§ REQUIREMENT
Find "438x243 pixels. At" and "Task: Click the Version 1.4.1 text" in the records below. Copy the lines holding them and every line between, exactly, and no others.

§ STUDY MATERIAL
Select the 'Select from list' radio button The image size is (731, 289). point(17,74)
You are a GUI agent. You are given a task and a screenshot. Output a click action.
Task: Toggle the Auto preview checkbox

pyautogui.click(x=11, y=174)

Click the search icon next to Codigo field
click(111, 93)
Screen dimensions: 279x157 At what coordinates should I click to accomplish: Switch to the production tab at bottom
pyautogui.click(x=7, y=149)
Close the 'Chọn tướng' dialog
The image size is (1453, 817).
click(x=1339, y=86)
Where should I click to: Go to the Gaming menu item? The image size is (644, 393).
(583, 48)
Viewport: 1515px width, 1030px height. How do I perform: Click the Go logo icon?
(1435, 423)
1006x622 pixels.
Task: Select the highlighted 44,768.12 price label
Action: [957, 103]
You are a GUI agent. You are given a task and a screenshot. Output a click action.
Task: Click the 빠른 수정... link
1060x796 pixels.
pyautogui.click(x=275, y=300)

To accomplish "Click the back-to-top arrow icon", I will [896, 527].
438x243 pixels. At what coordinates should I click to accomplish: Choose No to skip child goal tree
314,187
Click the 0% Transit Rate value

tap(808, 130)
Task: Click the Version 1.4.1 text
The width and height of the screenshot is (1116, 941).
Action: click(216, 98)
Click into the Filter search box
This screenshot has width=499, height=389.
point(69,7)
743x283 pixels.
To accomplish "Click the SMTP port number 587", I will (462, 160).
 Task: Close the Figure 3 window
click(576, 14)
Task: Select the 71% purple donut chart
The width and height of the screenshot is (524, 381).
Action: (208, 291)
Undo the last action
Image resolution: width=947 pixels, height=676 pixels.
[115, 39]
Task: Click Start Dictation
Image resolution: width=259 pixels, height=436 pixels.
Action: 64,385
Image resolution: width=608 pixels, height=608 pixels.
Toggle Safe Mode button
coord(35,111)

§ RESPONSE TO THIS TASK
438x243 pixels. At what coordinates should I click to accomplish: Choose No to skip child goal tree
314,187
Click the 0% Transit Rate value

tap(808, 130)
Task: Click the Version 1.4.1 text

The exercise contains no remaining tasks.